Hmm, what about some heuristic method of determining the integer vs float format at runtime?

You said that accessing the Z-buffer directly is an uncommon thing to do; that implies there is some other way to access the Z-buffer that would normally be used instead.

If that's the case (and note that I don't know the first thing about that), would it work to write a few dummy integer values through the intended method, and then read the buffer directly and search it for those integers that have just been written?

My understanding is, if the buffer is actually integer, then these values will reside in it somewhere, where they can be read back directly. But if it's actually float, the (intended) way of writing to the Z-buffer will have converted the ints to floats, which have a totally different binary representation.

So here's how this would look like, at least according to my very limited understanding of the problem:

• Around the time the first frame gets drawn to the screen, write some dummy 24-bit integer values to the Z-buffer (not directly, but via the API?),
• Access the Z-buffer directly for reading,
• Iterate reading through its contents, masking off the 8 most significant bits and comparing against each of the integers that have been written,
• If at least as many of them have been found as have been written, then it's very likely that it's an integer buffer,
• Otherwise (if the amount of values found is less than the amount written), it's probably safe to conclude that it's a float buffer,
• Clean up the garbage that had been written, to prevent it from corrupting the viewport.

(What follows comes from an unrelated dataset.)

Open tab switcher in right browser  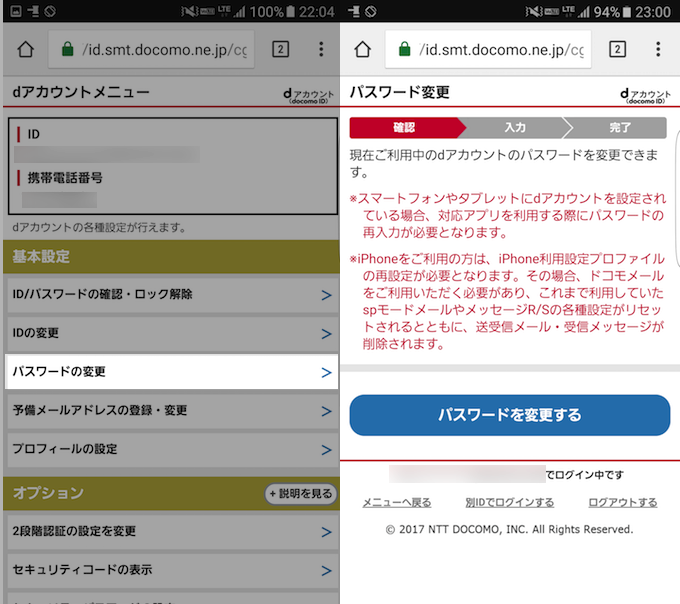coord(617,50)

So, assuming that would work at least in principle, the next obvious step would be to have a setting in Arokh.ini that allows the behavior to be selected for the 32-bit float buffer: off, autodetect, or force on.

[Mechanist]

Well, oops, I just found some bugs in my previous changes to the Editor... the hard-crashing type of bugs, that is.

I've updated my previous posts with the new (fixed) code and the new Level Editor.exe - now it should work as intended, instead of crashing randomly while trying to use the new functionality.

[UCyborg]

I accidentally messed up the lens flare visibility code so it didn't work quite properly, flares might render when obscured by something else or vice-versa. Fixed version

You said that accessing the Z-buffer directly is an uncommon thing to do; that implies there is some other way to access the Z-buffer that would normally be used instead.

Actually, it's called locking for CPU access, so that part of video RAM is mapped in the process address space. And yeah, it's rarely done. Bad thing to do I think. It's normally accessed and updated when issuing drawing calls, so objects aren't drawn over each other. So if you have the scene with the cube on the floor, if cube is drawn before the floor, drawing floor afterwards doesn't overdraw parts of the cube. It happens transparently. I don't know why or how are Drakan's lens flares special. Many games render that and similar things without doing anything weird and they have no visibility related problems.

Even if you know depth buffer contains float values, you still have this problem: there's no guarantee that merely issuing the lock call will work as expected, forget actually reading anything. The current workaround with the .ini setting keeps the clutter to the minimum and may work if one insists on not using dgVoodoo, but it's not guaranteed.

I've tried dgVoodoo on the laptop with Radeon R2, with forced MSAA, text is still perfectly clear. The only thing that blurs the text is "Filtering" set to anything else but "App driven". When running without dgVoodoo, forcing anisotropic filtering through drivers doesn't have any effect on the image, on neither NVIDIA or AMD machine.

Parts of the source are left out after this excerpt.